→ **What is being asked**:
Reproduce the line that holds "This screenshot has width=626, height=313." together with all the lines after it up to the end of the entries.

....

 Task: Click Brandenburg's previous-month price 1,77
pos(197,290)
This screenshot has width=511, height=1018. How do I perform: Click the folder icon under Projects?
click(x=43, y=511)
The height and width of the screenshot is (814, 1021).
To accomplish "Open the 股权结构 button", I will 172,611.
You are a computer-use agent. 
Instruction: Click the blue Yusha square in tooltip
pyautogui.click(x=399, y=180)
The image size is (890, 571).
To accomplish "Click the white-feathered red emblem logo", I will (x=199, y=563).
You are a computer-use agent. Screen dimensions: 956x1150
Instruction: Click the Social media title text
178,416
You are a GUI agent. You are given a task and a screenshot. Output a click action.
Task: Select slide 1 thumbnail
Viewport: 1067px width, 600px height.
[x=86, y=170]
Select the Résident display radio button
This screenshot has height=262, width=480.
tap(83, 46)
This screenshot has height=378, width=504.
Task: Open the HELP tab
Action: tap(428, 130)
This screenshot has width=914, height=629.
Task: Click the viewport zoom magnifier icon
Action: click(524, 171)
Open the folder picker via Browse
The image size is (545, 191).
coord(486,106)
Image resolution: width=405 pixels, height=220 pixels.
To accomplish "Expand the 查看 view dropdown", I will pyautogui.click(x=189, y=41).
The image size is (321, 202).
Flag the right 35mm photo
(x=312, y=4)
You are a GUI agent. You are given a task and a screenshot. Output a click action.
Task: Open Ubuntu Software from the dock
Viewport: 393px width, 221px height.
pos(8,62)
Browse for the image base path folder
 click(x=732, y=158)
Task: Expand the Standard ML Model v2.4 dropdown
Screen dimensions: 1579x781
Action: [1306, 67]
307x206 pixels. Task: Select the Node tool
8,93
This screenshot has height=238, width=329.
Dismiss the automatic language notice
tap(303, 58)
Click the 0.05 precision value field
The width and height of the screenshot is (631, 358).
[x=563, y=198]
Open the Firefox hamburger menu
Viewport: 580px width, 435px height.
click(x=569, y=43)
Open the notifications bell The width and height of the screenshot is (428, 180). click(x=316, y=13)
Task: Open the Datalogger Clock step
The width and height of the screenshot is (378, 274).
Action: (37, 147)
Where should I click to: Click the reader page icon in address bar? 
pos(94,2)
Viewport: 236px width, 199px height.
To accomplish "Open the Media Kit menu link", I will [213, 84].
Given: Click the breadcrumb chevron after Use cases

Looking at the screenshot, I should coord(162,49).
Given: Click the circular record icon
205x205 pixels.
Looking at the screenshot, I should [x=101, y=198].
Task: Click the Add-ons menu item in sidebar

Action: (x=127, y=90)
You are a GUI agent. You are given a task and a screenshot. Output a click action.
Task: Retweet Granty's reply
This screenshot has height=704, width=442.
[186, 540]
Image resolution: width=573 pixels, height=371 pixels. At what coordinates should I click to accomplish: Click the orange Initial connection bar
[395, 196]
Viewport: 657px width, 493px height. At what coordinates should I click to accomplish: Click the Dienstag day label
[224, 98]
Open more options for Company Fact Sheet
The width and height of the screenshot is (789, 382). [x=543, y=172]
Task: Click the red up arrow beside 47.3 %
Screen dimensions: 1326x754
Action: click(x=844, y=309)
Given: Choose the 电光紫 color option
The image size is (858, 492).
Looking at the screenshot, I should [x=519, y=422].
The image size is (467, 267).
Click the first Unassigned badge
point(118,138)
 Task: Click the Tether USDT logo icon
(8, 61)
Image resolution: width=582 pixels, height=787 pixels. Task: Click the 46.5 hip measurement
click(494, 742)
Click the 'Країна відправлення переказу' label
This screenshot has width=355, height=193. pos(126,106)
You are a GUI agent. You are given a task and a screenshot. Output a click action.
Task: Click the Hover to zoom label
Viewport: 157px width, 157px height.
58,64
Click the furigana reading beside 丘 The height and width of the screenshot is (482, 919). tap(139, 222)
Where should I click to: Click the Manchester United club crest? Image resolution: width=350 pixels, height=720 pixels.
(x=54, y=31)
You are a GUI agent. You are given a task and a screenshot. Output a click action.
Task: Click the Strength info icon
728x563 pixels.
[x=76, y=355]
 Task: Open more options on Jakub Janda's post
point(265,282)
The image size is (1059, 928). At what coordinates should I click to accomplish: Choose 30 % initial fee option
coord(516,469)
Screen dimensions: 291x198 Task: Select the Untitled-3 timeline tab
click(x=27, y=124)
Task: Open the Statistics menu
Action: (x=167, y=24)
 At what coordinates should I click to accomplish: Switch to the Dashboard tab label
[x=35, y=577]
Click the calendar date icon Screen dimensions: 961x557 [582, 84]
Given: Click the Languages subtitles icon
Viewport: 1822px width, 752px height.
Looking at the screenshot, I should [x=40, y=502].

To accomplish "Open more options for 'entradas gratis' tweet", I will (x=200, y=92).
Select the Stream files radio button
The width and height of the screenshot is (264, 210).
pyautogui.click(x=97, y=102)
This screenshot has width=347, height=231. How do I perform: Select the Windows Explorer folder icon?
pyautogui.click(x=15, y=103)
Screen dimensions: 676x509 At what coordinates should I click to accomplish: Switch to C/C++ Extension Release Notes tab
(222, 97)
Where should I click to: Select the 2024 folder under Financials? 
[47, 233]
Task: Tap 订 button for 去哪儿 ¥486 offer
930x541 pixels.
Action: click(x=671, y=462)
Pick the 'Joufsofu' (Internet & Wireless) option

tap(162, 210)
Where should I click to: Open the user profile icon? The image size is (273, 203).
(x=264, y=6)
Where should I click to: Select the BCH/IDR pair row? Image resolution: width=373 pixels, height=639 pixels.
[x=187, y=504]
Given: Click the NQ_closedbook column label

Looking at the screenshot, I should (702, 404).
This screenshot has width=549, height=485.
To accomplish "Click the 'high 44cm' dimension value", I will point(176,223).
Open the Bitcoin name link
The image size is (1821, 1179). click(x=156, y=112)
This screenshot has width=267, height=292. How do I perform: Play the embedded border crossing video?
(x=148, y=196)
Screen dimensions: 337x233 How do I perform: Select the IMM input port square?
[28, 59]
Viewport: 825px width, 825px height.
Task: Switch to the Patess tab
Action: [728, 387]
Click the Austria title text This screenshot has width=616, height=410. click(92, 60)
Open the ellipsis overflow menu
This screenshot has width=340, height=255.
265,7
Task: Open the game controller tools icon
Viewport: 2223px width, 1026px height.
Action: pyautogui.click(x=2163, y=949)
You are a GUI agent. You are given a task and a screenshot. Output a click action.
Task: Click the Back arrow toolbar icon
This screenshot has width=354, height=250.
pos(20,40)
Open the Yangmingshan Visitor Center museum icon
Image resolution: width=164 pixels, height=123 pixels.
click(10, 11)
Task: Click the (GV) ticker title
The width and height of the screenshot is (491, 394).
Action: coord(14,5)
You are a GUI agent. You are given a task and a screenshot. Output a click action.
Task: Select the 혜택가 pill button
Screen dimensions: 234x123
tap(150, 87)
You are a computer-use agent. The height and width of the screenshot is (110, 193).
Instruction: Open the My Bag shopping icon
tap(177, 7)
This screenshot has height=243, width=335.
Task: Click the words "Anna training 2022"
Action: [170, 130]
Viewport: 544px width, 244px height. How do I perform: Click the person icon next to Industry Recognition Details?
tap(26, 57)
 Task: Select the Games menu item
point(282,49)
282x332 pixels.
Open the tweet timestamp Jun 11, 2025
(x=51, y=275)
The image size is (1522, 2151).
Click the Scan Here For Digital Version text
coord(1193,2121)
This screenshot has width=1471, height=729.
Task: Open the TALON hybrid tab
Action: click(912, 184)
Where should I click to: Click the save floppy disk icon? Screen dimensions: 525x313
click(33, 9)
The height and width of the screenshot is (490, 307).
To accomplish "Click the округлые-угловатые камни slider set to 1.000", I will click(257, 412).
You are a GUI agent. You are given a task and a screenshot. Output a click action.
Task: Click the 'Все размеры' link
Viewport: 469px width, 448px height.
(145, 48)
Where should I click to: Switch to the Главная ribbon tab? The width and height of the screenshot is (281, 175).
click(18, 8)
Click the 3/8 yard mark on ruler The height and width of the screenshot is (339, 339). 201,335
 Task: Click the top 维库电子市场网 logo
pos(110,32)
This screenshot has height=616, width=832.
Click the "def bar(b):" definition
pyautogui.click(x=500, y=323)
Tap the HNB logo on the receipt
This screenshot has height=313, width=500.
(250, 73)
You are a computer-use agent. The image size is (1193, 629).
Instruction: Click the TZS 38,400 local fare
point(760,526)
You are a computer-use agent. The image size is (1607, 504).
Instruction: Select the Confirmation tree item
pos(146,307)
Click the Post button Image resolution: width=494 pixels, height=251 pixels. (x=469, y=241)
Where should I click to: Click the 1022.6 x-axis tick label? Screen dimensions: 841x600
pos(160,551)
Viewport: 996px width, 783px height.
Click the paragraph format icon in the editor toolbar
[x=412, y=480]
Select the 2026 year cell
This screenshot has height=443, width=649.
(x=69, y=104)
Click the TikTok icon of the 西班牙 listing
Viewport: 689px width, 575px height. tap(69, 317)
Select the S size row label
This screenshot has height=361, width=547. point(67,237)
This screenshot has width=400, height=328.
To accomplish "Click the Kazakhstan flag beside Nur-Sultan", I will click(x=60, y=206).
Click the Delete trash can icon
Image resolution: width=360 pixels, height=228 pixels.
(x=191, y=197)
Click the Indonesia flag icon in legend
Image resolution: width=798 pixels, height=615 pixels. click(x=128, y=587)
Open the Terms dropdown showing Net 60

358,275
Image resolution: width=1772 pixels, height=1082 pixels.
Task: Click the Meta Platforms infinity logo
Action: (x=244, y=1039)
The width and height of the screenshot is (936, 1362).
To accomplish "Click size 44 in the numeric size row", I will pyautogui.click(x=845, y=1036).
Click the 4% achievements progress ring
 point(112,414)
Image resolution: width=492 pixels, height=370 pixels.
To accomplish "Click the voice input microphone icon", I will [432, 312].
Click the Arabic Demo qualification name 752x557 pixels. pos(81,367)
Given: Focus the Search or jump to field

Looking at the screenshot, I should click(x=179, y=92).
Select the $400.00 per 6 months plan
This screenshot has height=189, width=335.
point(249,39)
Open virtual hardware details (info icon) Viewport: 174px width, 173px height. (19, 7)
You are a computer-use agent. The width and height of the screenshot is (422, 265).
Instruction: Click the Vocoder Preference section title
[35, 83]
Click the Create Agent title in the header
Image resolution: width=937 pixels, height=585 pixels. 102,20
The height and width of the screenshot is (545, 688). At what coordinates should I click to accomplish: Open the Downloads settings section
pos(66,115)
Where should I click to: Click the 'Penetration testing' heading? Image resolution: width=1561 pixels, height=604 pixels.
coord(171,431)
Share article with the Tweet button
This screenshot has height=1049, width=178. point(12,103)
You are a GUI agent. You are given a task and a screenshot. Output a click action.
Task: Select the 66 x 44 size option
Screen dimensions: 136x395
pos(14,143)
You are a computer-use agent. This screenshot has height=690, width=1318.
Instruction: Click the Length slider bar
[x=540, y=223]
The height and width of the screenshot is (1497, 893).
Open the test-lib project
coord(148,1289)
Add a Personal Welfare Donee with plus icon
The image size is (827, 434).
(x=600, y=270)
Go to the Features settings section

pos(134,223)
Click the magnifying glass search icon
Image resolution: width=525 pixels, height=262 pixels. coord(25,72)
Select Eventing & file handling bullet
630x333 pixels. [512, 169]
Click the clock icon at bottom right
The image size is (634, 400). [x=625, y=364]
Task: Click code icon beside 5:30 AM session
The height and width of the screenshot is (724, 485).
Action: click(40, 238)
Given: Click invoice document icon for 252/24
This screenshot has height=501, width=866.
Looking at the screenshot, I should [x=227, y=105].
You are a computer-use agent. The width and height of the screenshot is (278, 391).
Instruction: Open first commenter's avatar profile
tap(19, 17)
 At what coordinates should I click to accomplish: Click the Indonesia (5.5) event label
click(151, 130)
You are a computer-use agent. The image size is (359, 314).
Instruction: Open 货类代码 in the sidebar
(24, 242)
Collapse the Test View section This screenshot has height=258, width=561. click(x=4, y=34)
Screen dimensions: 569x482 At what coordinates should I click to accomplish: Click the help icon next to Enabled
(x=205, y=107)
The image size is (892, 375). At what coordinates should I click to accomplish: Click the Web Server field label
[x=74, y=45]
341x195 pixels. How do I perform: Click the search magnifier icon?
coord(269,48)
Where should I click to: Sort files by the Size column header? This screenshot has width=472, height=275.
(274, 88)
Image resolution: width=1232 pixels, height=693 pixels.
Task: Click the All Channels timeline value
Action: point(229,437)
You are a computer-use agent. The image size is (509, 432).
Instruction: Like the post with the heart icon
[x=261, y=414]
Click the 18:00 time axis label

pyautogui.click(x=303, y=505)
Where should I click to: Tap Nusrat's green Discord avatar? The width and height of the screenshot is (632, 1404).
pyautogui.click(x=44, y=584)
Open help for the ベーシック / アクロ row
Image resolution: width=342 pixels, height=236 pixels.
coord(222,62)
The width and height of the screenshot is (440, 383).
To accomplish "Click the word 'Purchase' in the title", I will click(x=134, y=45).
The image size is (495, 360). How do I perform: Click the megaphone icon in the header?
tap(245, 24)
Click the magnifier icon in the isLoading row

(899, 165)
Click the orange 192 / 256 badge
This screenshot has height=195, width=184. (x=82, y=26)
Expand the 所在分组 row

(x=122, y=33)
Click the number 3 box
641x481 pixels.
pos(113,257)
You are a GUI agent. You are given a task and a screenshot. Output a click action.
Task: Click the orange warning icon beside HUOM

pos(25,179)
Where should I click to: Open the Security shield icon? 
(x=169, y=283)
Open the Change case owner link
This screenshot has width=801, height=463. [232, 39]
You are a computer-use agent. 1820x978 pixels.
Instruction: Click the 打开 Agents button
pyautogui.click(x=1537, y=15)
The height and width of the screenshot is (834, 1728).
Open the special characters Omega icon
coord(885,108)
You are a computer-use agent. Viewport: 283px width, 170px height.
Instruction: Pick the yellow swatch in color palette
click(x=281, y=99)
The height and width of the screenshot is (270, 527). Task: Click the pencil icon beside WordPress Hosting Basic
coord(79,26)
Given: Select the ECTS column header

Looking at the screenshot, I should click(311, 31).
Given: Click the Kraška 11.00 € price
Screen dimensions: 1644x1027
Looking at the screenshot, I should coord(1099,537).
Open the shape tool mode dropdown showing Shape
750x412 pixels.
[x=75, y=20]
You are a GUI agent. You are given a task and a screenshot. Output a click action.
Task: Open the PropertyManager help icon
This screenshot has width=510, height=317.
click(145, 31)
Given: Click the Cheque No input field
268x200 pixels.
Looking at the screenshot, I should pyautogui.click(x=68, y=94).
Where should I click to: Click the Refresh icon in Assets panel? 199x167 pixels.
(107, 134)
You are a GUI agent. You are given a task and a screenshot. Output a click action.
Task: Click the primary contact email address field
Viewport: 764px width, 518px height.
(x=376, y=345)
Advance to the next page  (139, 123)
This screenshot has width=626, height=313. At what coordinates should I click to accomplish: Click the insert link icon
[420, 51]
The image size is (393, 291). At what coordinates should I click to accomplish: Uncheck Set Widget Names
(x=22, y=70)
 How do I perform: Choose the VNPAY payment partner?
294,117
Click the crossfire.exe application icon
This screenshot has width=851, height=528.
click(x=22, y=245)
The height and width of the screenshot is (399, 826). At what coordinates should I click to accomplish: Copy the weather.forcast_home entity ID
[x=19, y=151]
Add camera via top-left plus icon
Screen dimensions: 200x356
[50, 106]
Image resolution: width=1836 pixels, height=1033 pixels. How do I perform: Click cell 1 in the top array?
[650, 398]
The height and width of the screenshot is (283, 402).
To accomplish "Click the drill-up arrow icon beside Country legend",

....

→ **The completed task**:
This screenshot has width=626, height=313. At what coordinates should I click to accomplish: Click the insert link icon
[420, 51]
The image size is (393, 291). At what coordinates should I click to accomplish: Uncheck Set Widget Names
(x=22, y=70)
 How do I perform: Choose the VNPAY payment partner?
294,117
Click the crossfire.exe application icon
This screenshot has width=851, height=528.
click(x=22, y=245)
The height and width of the screenshot is (399, 826). At what coordinates should I click to accomplish: Copy the weather.forcast_home entity ID
[x=19, y=151]
Add camera via top-left plus icon
Screen dimensions: 200x356
[50, 106]
Image resolution: width=1836 pixels, height=1033 pixels. How do I perform: Click cell 1 in the top array?
[650, 398]
The height and width of the screenshot is (283, 402).
To accomplish "Click the drill-up arrow icon beside Country legend",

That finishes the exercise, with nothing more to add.